Par exemple, l'AIEA ne tient aucun compte des études japonaises qui ont été présentées [...] aujourd'hui, et qui montrent la longue liste de maladies associées aux radiations ionisantes, allant de l'hypertension aux névralgies, y compris une pathologie comportant anémie, leucopénie, gastrites, ulcères gastro-duodénaux et bien d'autres affections encore, dont le diabète sucré, les maladies du foie, du pancréas, etc. Rien de tout cela n'a été évoqué, encore moins admis à l'AIEA.

Il a été question de mensonges. Il est toujours délicat d'affirmer que des experts mentent.
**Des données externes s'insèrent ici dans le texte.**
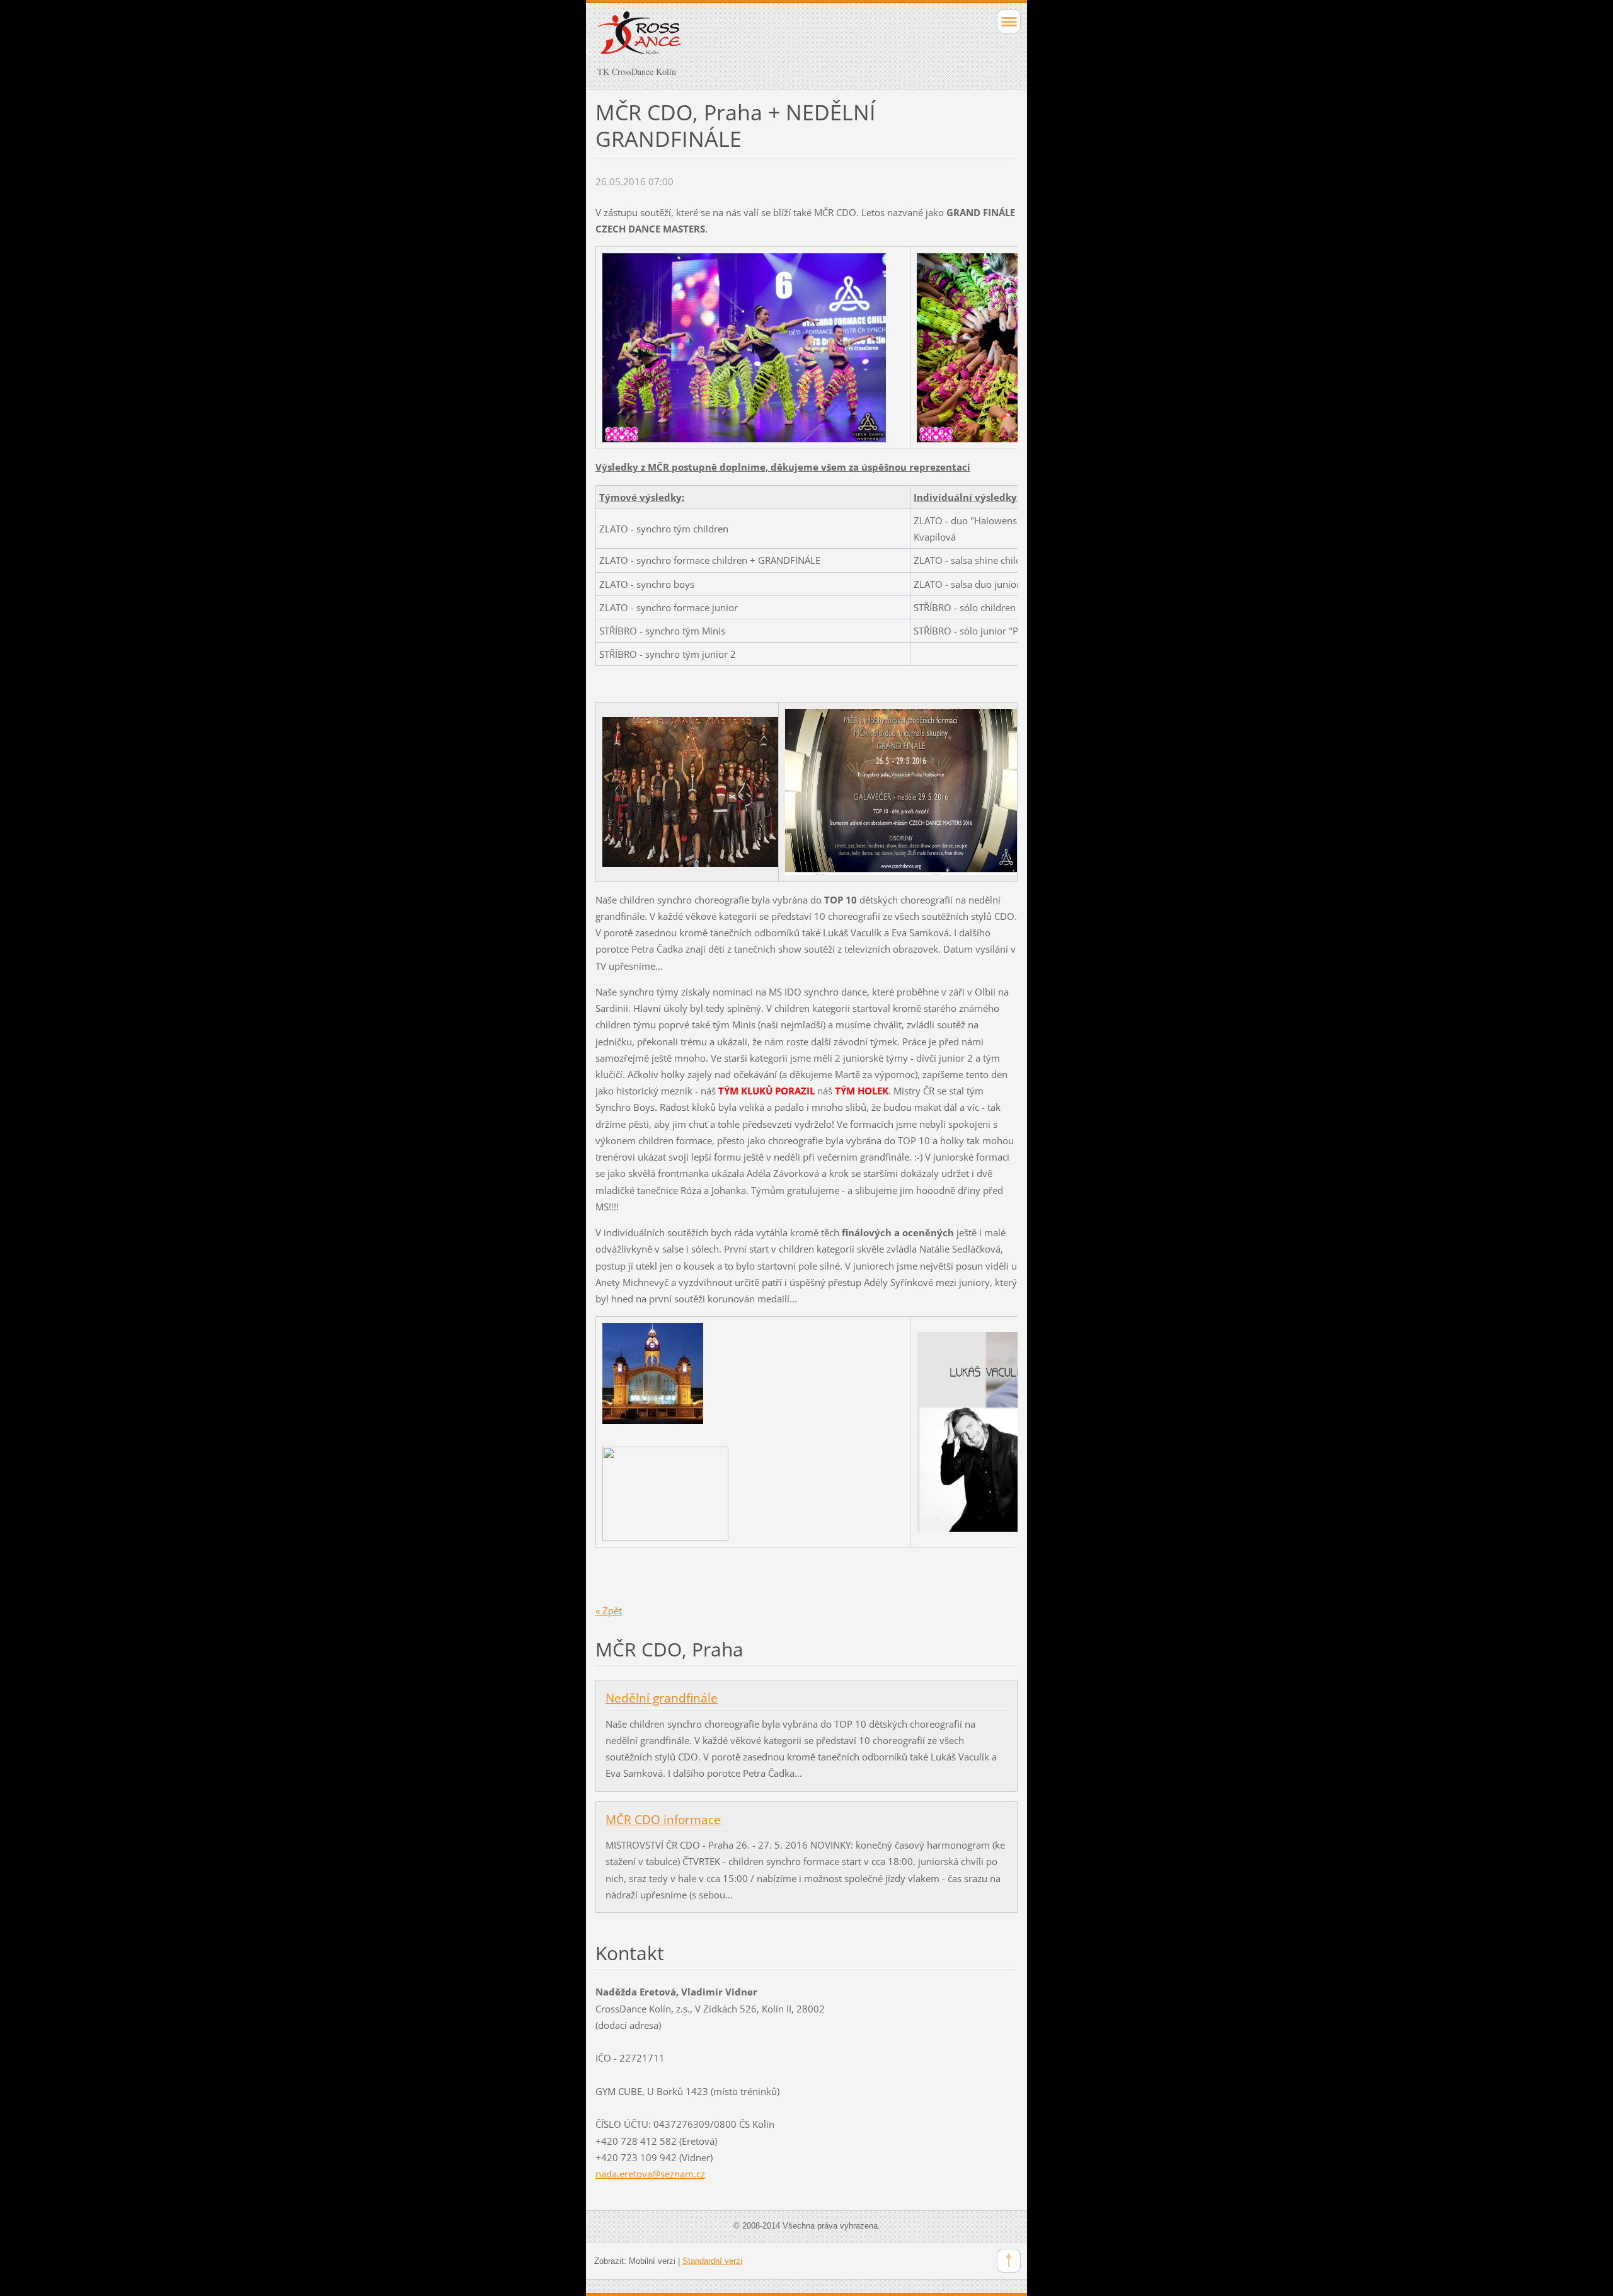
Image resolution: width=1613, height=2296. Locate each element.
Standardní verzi (712, 2261)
Lorsqu'au sujet de la tératologie, l'orateur désigné de l'AIEA a affirmé qu'il n'existait aucun registre antérieur des malformations ou anomalies génétiques, et qu'en conséquence, on ne pouvait conclure à aucune augmentation de l'incidence des malformations congénitales dans les région autour de Tchernobyl, il s'agissait d'un mensonge caractérisé, qui débouchait sur des conclusions biaisées.

A côté de la tératologie, la réduction de 30 % du nombre des naissances en Biélorussie peut être partiellement due à la crise sociale, aux difficultés de la vie. Elle peut dans une certaine proportion être une conséquence de la stérilité fréquente chez les hommes et les femmes jeunes exposés aux radiations. Les études présentées dans cette salle sur les carpes élevées en Biélorussie, montrent que 70 % des oeufs fécondés n'éclosent pas en raison de mutations létales, et que 70 % des poissons survivants présentent de graves mutations récessives.


Professeur Michel Fernex, Tchernobyl, conséquences sur l'environnement, la santé, et les droits de la personnes,


Viennes, 12-15 avril 1996,


Tribunal Permanent des Peuples, Commission Médicale International de Tchernobyl.